Tradicionalmente la universidad se ha asentado en dos figuras principales que le dan pleno sentido: los alumnos y el profesorado. Parece bastante obvio que si son los pilares del proceso académico, habría que cuidarlos con esmero. Pero desde hace ya bastantes años -y no solo desde la crisis de 2008- la figura del profesor se ha ido deteriorando progresivamente, hasta convertirse en un simple elemento más de un cada vez más complejo engranaje.

Los motivos de su deterioro son variados, pero convergen en el conocido proceso de pérdida de poder de la universidad pública en el contexto de una política neoliberal. Un aspecto a destacar es la elevada carga de gestión que se le ha ido asignando, tareas que antes o no existían -se han hecho más complejos muchos procesos a través de su digitalización, y no necesariamente más eficientes- o las realizaba el personal administrativo. Actualmente el trabajo de gestión, uniendo docencia e investigación, puede llegar a ocupar más del 50 % de su dedicación laboral, algo que no es en absoluto complatible con la calidad docente e investigadora.

Asimismo, carecen en gran medida de tiempos dilatados de formación, los llamados sabáticos, dedicados a estudiar y reciclarse, a la vez que a tomar distancia de la continuidad docente, que en muchos casos puede generar síndromes de burn out.
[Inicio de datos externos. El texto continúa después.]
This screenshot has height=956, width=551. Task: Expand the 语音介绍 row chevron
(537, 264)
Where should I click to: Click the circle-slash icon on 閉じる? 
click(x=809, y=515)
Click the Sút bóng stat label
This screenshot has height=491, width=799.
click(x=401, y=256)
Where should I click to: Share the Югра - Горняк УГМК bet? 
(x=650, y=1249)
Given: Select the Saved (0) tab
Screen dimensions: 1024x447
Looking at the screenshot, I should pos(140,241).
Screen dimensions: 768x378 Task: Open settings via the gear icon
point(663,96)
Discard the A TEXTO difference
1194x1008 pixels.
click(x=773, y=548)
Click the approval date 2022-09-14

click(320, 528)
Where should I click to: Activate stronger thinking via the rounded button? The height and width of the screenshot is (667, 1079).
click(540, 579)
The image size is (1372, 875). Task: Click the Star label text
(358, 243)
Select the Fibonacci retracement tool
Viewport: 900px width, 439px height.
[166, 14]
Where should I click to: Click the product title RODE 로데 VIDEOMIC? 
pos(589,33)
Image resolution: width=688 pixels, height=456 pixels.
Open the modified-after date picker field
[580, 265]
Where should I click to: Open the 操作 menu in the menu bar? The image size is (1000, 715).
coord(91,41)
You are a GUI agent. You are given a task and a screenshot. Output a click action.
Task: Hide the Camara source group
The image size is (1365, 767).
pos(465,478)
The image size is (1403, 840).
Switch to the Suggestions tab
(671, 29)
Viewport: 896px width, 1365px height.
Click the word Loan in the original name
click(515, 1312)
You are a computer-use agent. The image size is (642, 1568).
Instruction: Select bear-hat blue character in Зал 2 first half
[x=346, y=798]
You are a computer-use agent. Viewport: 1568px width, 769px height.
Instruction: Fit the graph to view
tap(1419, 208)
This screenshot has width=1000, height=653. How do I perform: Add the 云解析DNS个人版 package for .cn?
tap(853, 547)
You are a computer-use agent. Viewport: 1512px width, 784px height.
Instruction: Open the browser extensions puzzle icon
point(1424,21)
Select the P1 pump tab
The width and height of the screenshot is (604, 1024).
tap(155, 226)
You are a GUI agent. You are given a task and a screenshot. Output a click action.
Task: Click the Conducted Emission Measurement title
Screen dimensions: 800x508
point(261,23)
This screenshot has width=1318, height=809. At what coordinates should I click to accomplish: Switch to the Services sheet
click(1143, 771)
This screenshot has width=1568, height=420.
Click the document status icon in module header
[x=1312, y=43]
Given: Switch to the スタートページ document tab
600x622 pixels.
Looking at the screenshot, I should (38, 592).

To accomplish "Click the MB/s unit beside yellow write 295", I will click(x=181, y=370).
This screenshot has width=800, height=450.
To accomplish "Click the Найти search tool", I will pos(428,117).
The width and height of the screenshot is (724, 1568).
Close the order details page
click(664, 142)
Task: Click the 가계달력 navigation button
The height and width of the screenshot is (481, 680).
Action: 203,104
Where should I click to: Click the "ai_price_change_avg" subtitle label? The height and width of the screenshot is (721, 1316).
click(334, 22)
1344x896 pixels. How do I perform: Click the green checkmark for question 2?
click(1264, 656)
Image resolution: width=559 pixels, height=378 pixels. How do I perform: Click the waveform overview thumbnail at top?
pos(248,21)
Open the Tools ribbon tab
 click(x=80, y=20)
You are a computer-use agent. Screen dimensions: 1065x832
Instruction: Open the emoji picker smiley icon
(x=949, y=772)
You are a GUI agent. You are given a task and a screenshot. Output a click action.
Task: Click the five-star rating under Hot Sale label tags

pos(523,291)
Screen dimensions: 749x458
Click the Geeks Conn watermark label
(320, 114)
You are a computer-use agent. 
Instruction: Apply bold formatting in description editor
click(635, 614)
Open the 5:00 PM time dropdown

Y no olvidemos la progresiva complejidad de los procesos de acreditación y de valoración de méritos, que obligan a adecuar los currículos a una tipología de méritos que no siempre concuerdan con lo que parece adecuado hacer. Una vez más, largas horas para rellenar plataformas informáticas con todo tipo de datos, sin los cuales los méritos no valen nada. En la Universitat Politècnica de València, por ejemplo, si escribes un libro o un capítulo de libro y bajo tu nombre no aparece en valenciano el nombre la universidad, esa aportación no se cuenta, da igual que efectivamente el libro haya sido publicado. Así están las cosas. Por supuesto, hay un ejército de revisores, entiendo que pagados con dinero público, que se dedican a ver si todos los datos están correctamente introducidos, justificados, validados.

No son buenos tiempos para el profesorado universitario, que va creciendo en edad y cansancio y está siendo sustituido por asociados precarios, que andan de huelga, precisamente. La figura del asociado se entiende que es un profesional de reconocido prestigio que imparte unas horas en la universidad, sin ser su trabajo principal. Pero en realidad se trata de jóvenes egresados que por algo más de 400 euros al mes, y ante la ausencia de un verdadero programa de incorporación progresiva a la universidad, han de escoger esta cuestionable vía de acceso.